第十六回「大きな国」では、家督を譲った直後に“ダークサイド”に堕ちた息子・高政(伊藤英明)を討つ決心をした道三、幼なじみである高政と主君である道三のどちらの味方に付くのか、決断を迫られる光秀の葛藤などが描かれた。
何としてでも戦を止めたい光秀は道三の娘・帰蝶(川口春奈)の元へ赴き、道三の戦に肩入れしないでほしいこと、その代わりに織田との同盟を破棄しようとする高政を思いとどまらせてみせると訴える。一方、隣室で話を聞いていた織田信長(染谷将太)は今は城を離れるわけにいかず、道三に加勢するのは困難であると帰蝶に告げる。
美濃の国を二分するこの戦は、兵の数では圧倒的に道三が不利であり、現実主義である道三がなぜ勝てない戦に出るのか、大きな謎が持ち上がった。道三が登場したのはラストでのこと。戦を止めに来た光秀に対し、高政に家督を譲った真意や苦渋の決断に至った思いを明かした。
このシーンでは本木が「人の上に立つ者は正直でなくてはならぬ。偽りを申す者は必ず人を欺き、そして国を欺く。決して国は穏やかにならぬ」といった長ゼリフを披露。そんな本木の凄み漂う演技、まるで道三に後光がさしているかのように見える演出が「神々しい」「見入ってしまった」「すごい迫力」「泣いた」と話題沸騰となっている。
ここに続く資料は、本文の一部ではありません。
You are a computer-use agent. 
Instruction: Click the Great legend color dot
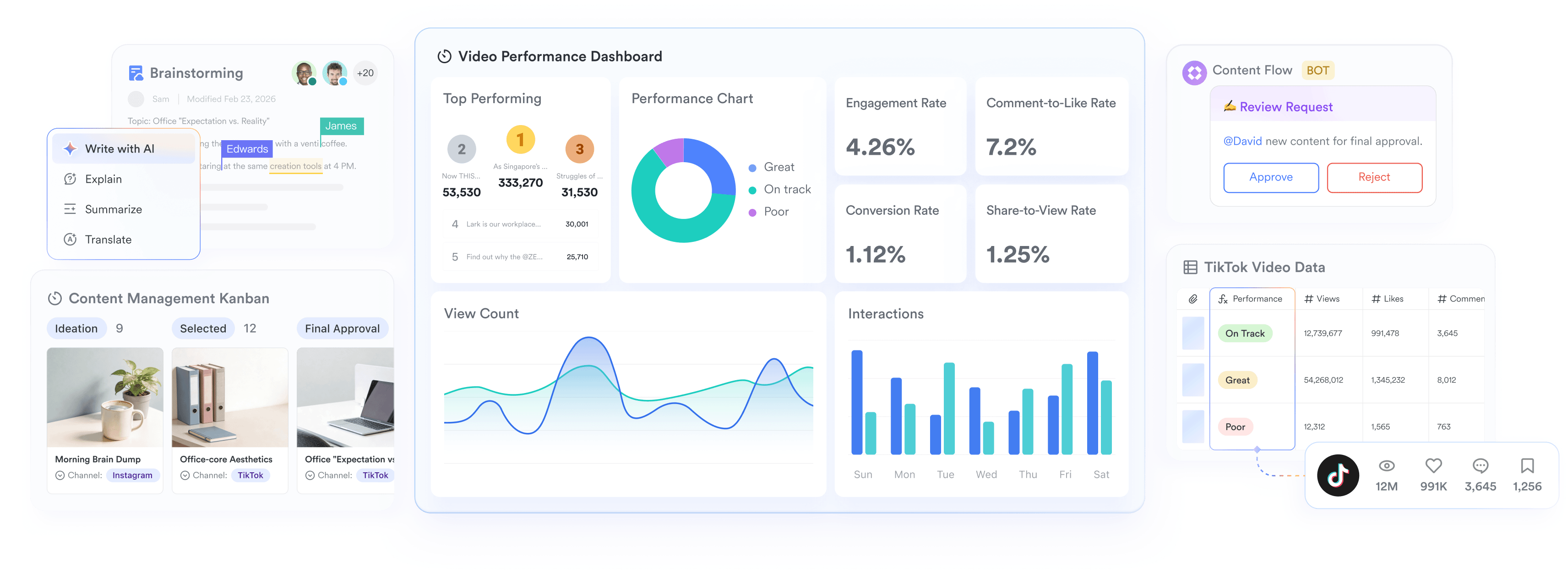click(752, 168)
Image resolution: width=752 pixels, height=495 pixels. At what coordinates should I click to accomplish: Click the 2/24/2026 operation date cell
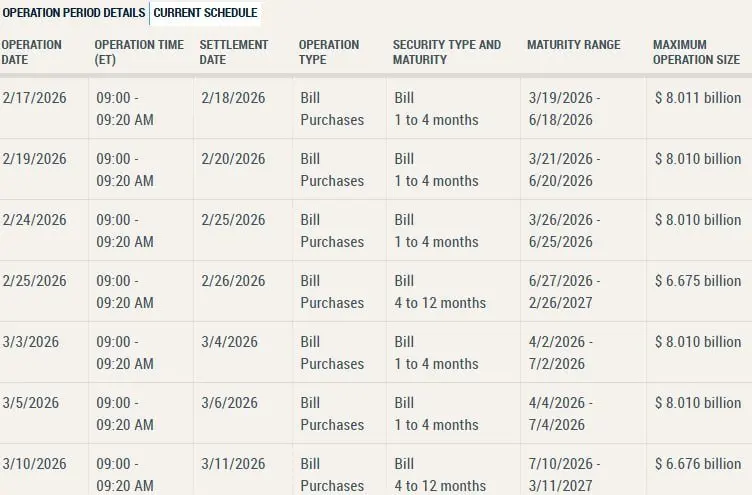(x=34, y=220)
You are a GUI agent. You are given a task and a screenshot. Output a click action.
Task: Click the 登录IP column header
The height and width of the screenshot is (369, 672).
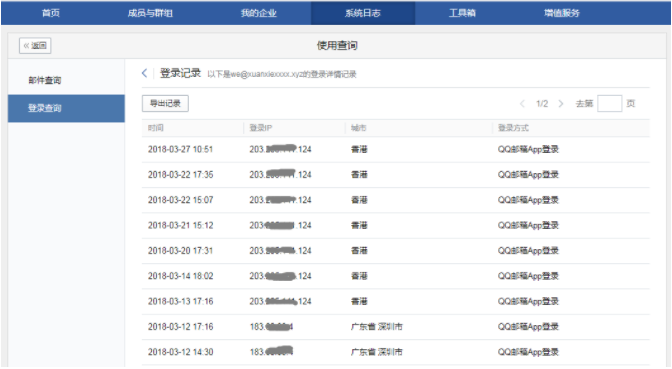pyautogui.click(x=261, y=128)
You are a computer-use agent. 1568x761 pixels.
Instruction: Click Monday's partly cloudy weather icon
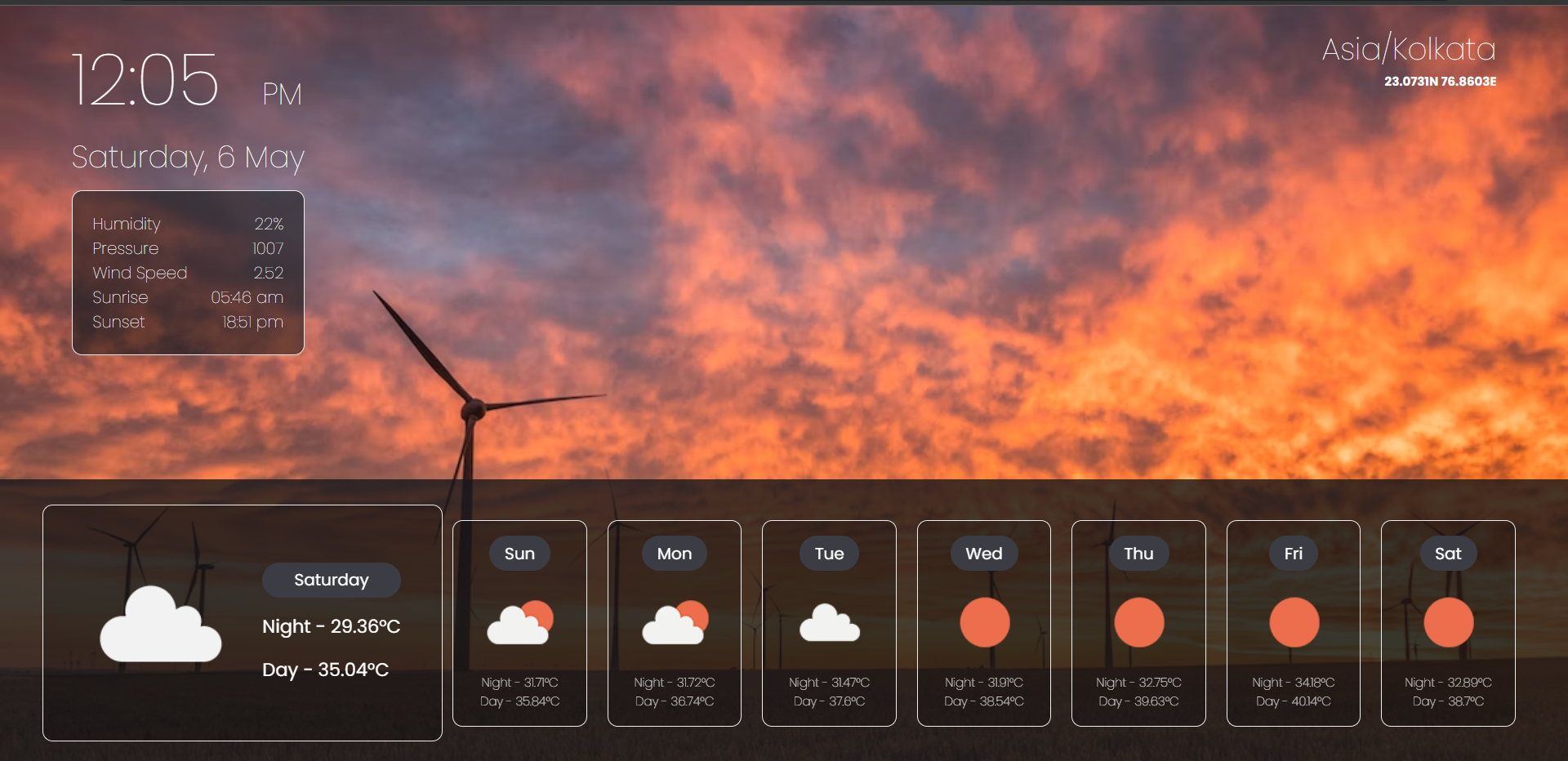[675, 623]
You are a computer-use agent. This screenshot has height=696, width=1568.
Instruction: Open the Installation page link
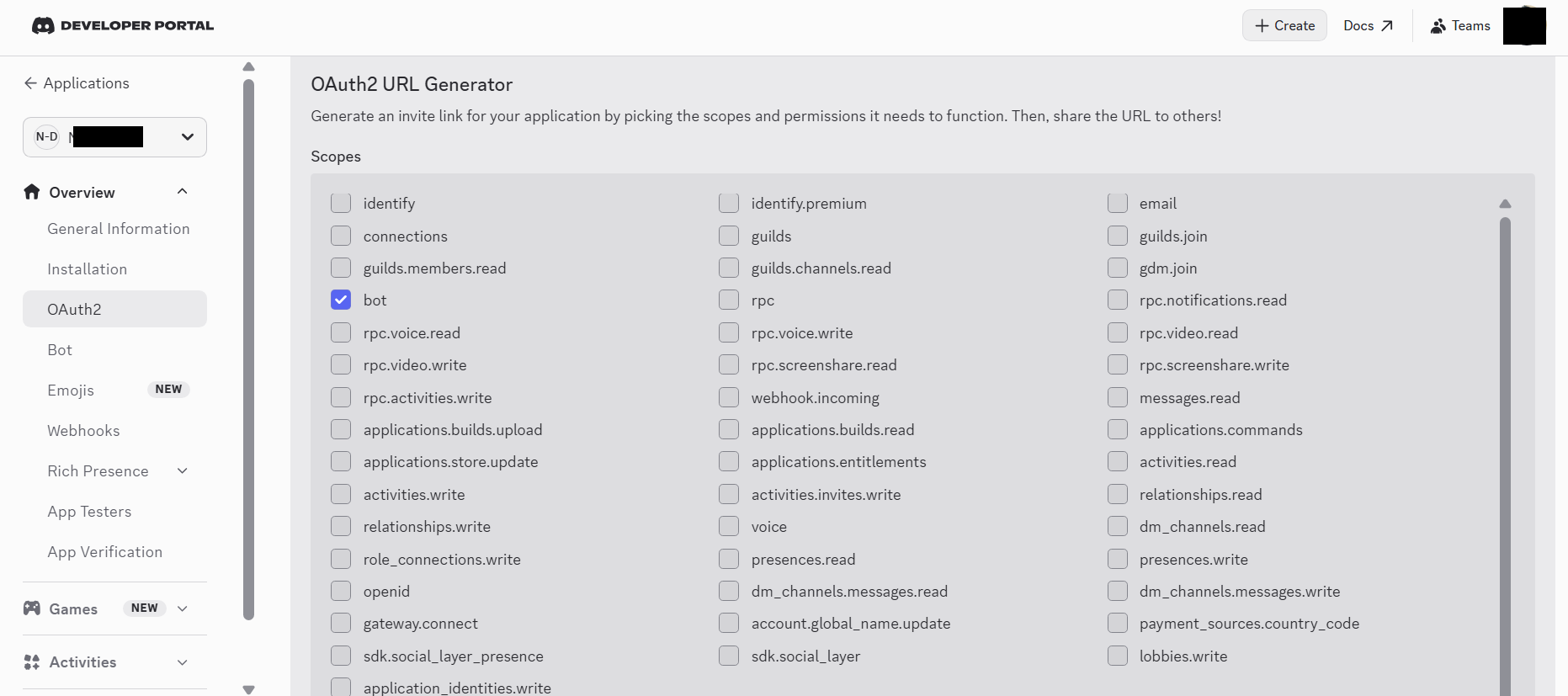88,269
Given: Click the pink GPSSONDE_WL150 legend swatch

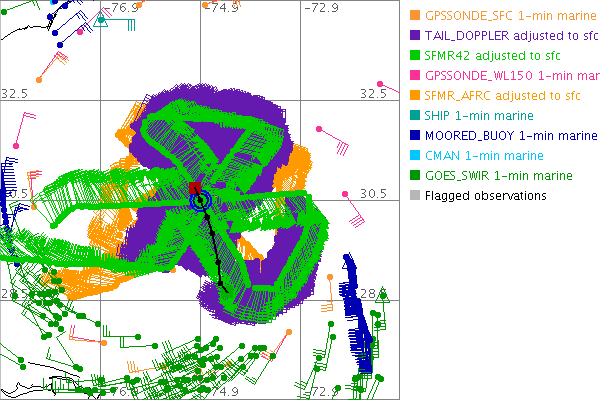Looking at the screenshot, I should point(415,76).
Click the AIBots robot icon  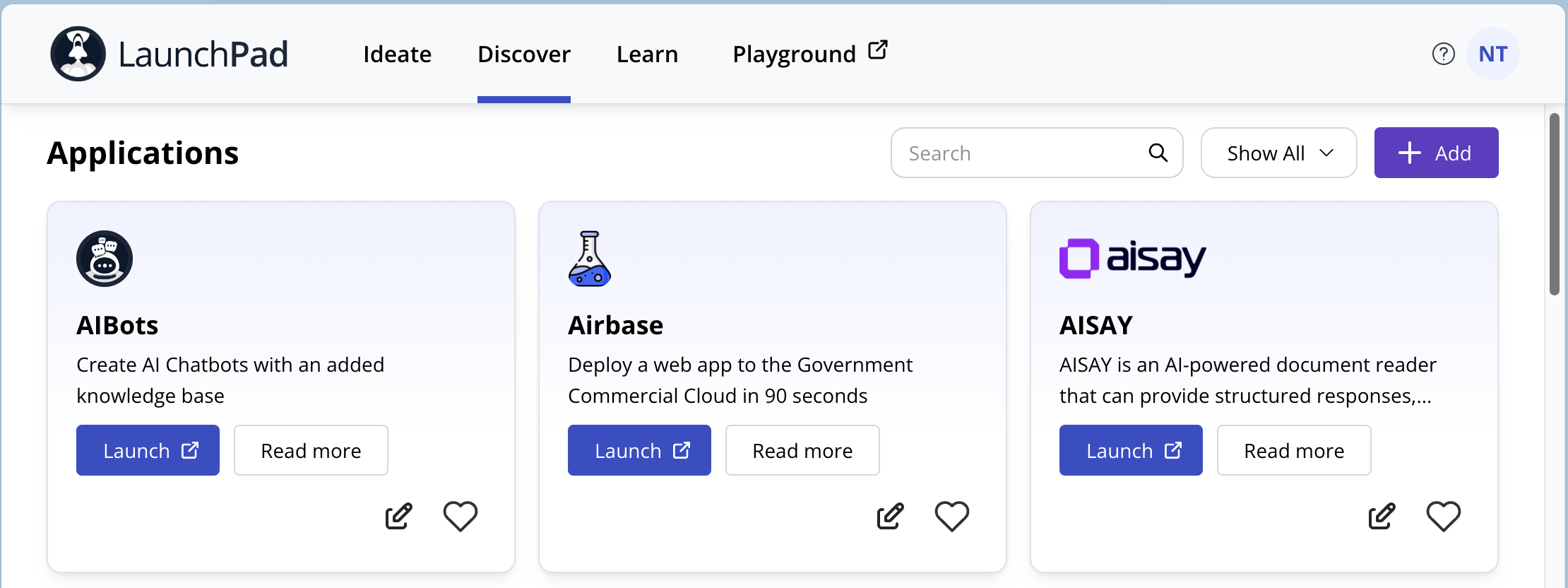tap(105, 259)
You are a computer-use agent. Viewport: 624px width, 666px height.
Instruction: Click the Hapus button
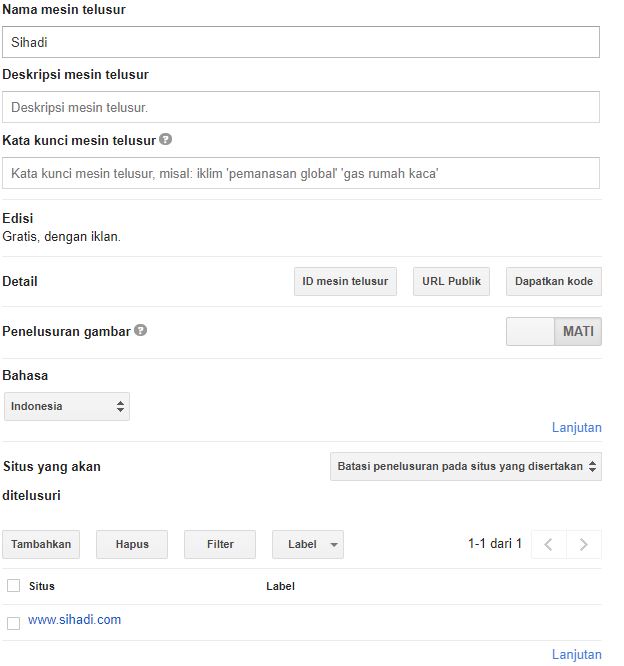(x=132, y=544)
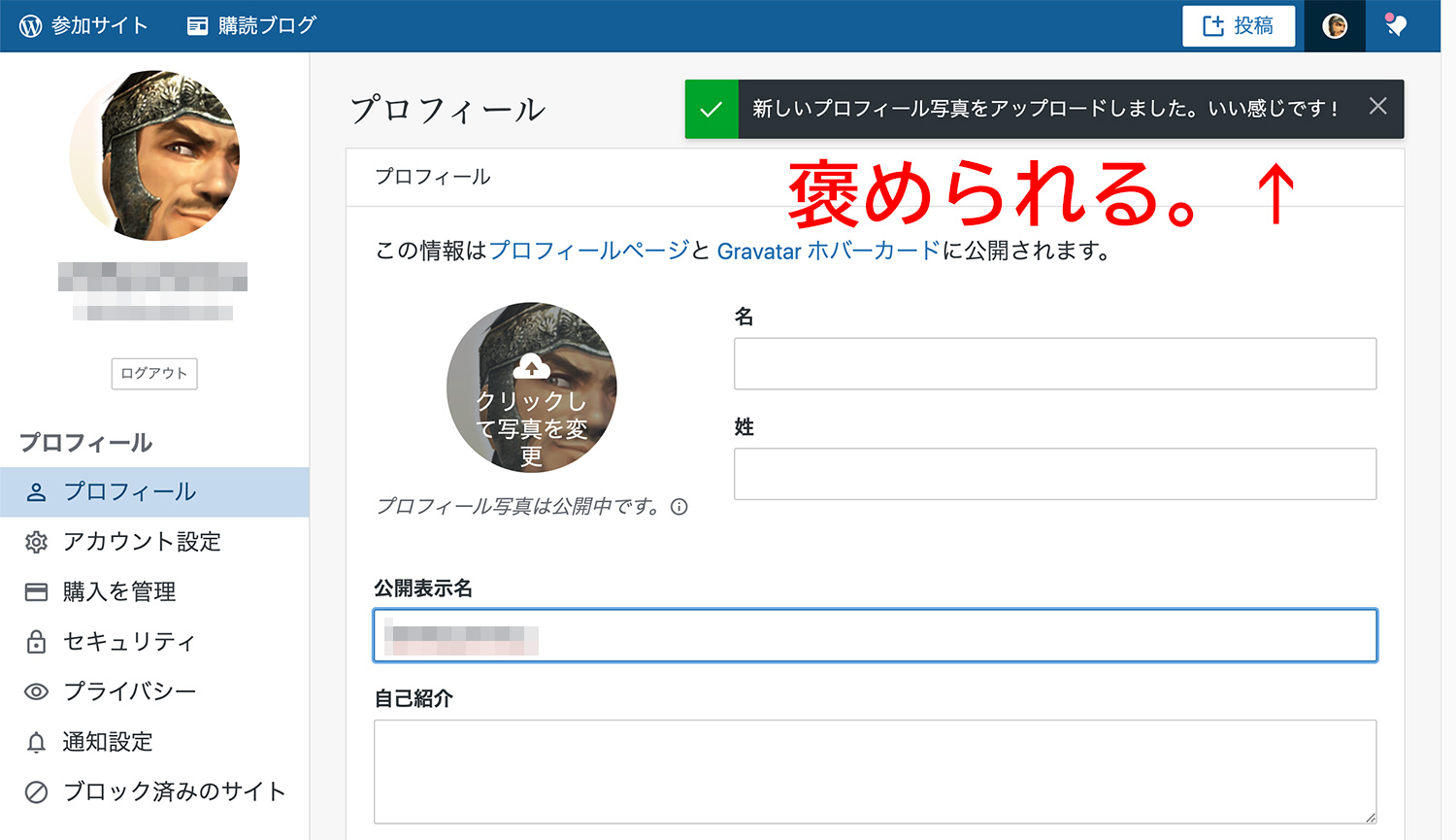Click the 投稿 button
This screenshot has width=1456, height=840.
(1238, 26)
放送後、演出の一色隆司が本シーンの意図について公式Twitterで以下のようにコメントしていた。「大桑城で道三が光秀と対面するシーンでは、道三の心情に合わせてメイクを変えたほか、道三のエネルギーの高まりに合わせて、日が昇っていく様を照明で表現しています。演者だけでなく、メイク、照明などのスタッフが一丸となって作り上げました」
一方、本木は「道三、62歳。還暦を過ぎていますが、監督から『いくつになっても生気みなぎる道三でいてほしい』と言われました。たとえ息子でも、隙あらば襲いかかっていく父親。家督を息子に譲り、剃髪(ていはつ)もしましたが、まだまだ一筋縄ではいきませんよ」と老いてなお盛んな道三像について語っている。